Demijohns seemed to be on everyone’s “must have” list last year, and they were still big at this year’s show- and available for a wide range of prices, which was great.
We saw a lot of professional-looking groups tagging pots like these, so keep your eyes peeled for pieces like this popping up in catalogs and store displays in the future- terra cotta olive oil jugs were definitely popular this year.
Vintage boxes and baker’s racks were definitely hot this year- they’d been scooped up by the dozen when we hit this booth, mostly because they were priced at $80 a piece- a steal by Brimfield standards.
Vintage mercury and other types of glass bottles disappeared faster than we could find them. These were tagged by the J Crew visual merchandising team so if you see them in next year’s catalogs you’ll know where they found them!
We noticed these wicker fishing baskets in a ton of booths- in a wide range of prices. These models were in great condition and were going for around $350+, but we saw other options for close to $100.
- Curtis Jere-esque like wall sculptures – these were everywhere in every form. This was the year of 3D decoration
- Frogs – are frogs the new bird? We saw frogs in every form.
- Mary Kate Olsen – This girl were snapping up all the best jewelry – she’s cute, quick and knew exactly what she was looking for.
photos above by Christiane Lemieux
Christiane Lemieux‘s favorite finds:
A great occasional table with a travertine top and brass legs – elegant proportions, modern and just a little fancy, a cork and brass lamp – I am loving the cork – the texture and color is great and I love the brass accents. Brass was the thing that pulled all my purchases together and a black and brass lamp – I am on the hunt for all things black. This was a score at $35!
Russell Whitmore of Erie Basin:
- There seem to be a lot of sellers of vintage industrial stuff lately- especially lighting. I think prices for industrial stuff are probably at an all time high.
- Apothecary Stuff. People love it, and dealers selling the contents of old pharmacies always have a mob of buyers.
- I’ve been seeing more and more dealers selling antique outdoor furniture and garden objects– I think in part because it’s become part of an indoor decorating aesthetic.

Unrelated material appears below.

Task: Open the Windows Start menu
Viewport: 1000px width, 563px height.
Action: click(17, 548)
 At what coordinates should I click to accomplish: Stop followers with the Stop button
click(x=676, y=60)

- Dealers that sell oak furniture have almost no buyers or lookers.
- At long last, ratty old taxidermy animal heads are going unsold.
Pam Zsori, of Ink & Peat, is a floral and home designer in Portland, Oregon.

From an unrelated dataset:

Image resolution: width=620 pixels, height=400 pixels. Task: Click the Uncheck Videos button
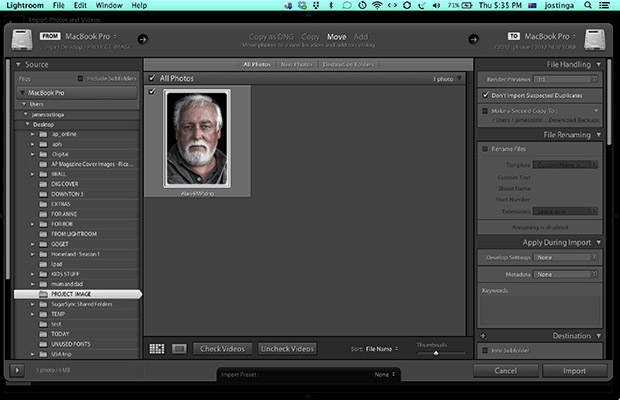287,349
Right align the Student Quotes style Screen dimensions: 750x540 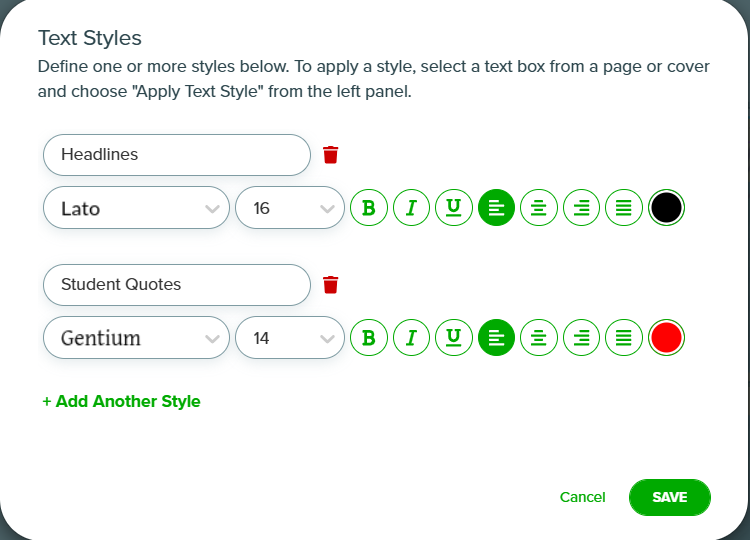581,338
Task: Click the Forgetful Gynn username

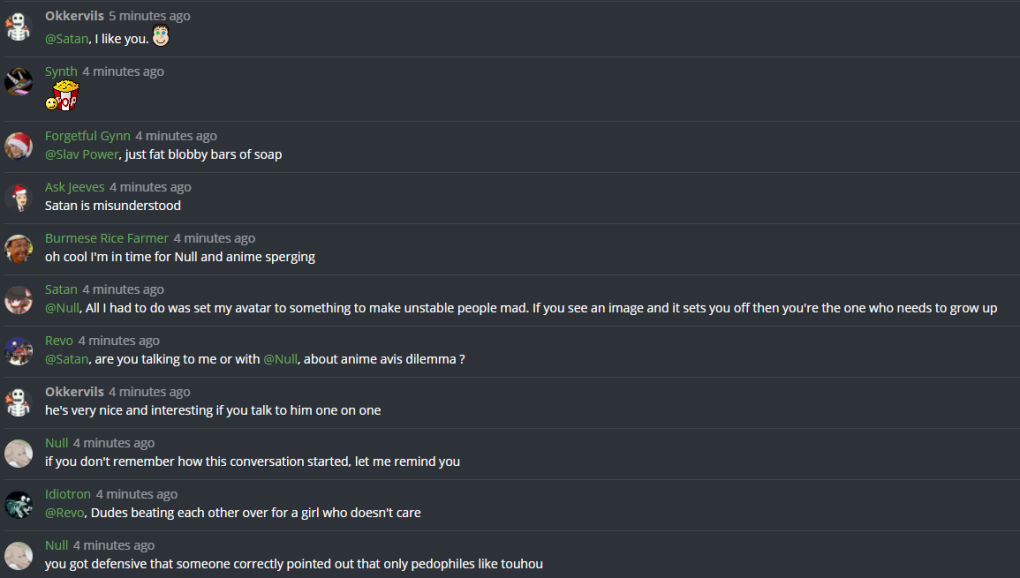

It is hard to say that Brimfield necessarily has trends in that it is an antique show where you can find pretty much anything. Some people have been selling the same thing for 30 years! You do however see patterns develop over time.
- Industrial – this one has been brewing at Brimfield for about 3 years. It started with a few vendors and now is quite well represented. Some of it is furniture (benches, tables) from old industrial factories (I got a steel bread hauling cart to use as a linens display shelf) that is cleaned up and ready to use. Other pieces are clever re-inventions. Dealers combine old part with new – to create new looks. I love this trend as it is reusing old materials repurposed that people used to just consider trash.

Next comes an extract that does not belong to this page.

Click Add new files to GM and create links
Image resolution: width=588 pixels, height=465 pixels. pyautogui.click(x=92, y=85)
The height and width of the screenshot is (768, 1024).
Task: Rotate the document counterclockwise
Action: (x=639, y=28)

- Gustavian sparsity – this trend has also been developing in the home decor new market for several years and is now going strong at Brimfield. Old or reproduction Gustavian furniture in grey and white, mixed with nubbly flax grain sacks, rough-hewn linens, French scrolly monograms, and wood. Also deconstructed chairs, settees, and fainting couches that have been stripped down to the padding or horsehair bought and used as is. This looks great in rooms with all white. I have also seen this look on blogs and magazines with walls that are stripped down of their wallpaper and left raw and unpainted. This look is also great with some of the old black and white train destination scrolls that have been popping up at the fleas.
- Boho – there seems to be more and more vendors with antiques from India, Turkey, China, and Pakistan. We certainly see this trend in the home and fashion markets and it is starting to fill out here. Rugs, delicate embroidered textiles, Suzani, jewelry, wood printing blocks are just some of the treasures that can be found.